Brian Heater from TechCrunch comments on the recurring design style of the Series 9, noting however, that it is more environmentally conscious this time around.
The Watch’s design remains largely unchanged from the Series 8. The biggest change on that front is the notable fact that Apple is touting the wearable as its first carbon neutral device, owing to a number of different factories, including recycled materials, slimmed down packaging and carbon offsets. According to the firm, its claims are vetted by SCS Global.
Apple Watch Ultra 2
Brandon Menancio, contributing to Hodinkee, discusses the Apple Watch Ultra 2 through the lens of someone who appreciates traditional mechanical watches.
I wasn’t sure if I’d love it and eschew my beloved timepieces or just downright despise that it’s constantly tapping and reminding me of things that I’m already trying to avoid on my phone.
I only had the Ultra 2 for a little less than a week and with a product this feature-rich it’s nearly impossible to experience them all, but with the short amount of time I did spend with it I can honestly say that neither of the previously mentioned scenarios ended up coming true. I still miss my Grand Seikos and Tudors, but I can find some space in my collection for an Apple Watch.
Victoria Song of The Verge conducted an evaluation of the enhanced precision finding capabilities on the new device.

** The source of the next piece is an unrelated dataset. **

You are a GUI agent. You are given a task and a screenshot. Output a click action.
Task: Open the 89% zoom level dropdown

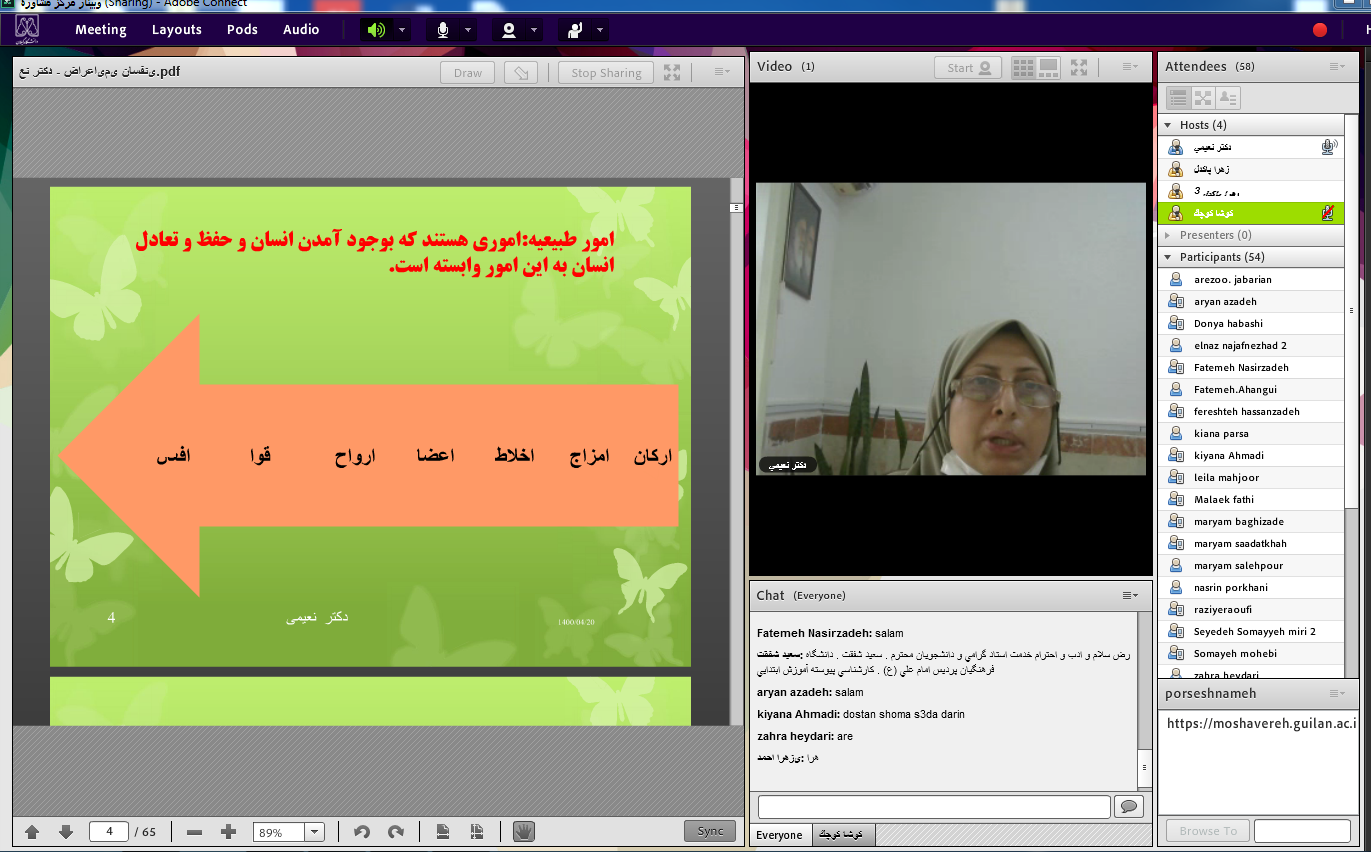point(314,832)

Precision Finding on the Apple Watch is similar to how you find AirTags with your phone. At first, you bring up the control panel and ring your phone like normal. Once you’re within range of your phone, you’ll see an approximate distance and some directional guidance. When you’re within six feet, you’ll hear another beep from your phone. […]
But as much as I love this feature, it requires that your phone also has the new second-generation UWB chip, which means it’s limited to the iPhone 15 lineup. So, if you plan on upgrading only your Apple Watch, this isn’t a feature you’re going to have right away. Also, for now, it’s limited to your phone only; you can’t use this to find an AirTag with your Series 9 or Ultra 2.
Her assessment of the two new watches is equally accurate:
But speaking frankly, Apple did not make these watches for folks looking to upgrade. It made them for people who don’t have an Apple Watch already. And it’s still true that the majority of people buying Apple Watches each year are new to the platform. For those folks, these are the latest and greatest. Well, until next year.
Brian Heater of TechCrunch points out that apart from the updated processor, the original and the new Ultra models bear a striking resemblance.
Neither new watch ultimately presents a big upgrade over their predecessor, and in both cases, it’s difficult to recommend an upgrade if you currently have the prior generation. That’s even more so the case with the Ultra, particularly given the product’s $799 starting price. […]
Of course, by doing so, you’ll be missing out on some welcome upgrades. Double Tap is at the top of that. Certainly there’s something to be said for the ability to interact with the device using a single hand when you’re out on a long run. The new S9 chip also offers increased speed and efficiency, due in part to the 4-core Neural Engine, which speeds up machine learning processing.
The Apple Watch Series 9 and Ultra 2 will be available in stores starting this Friday.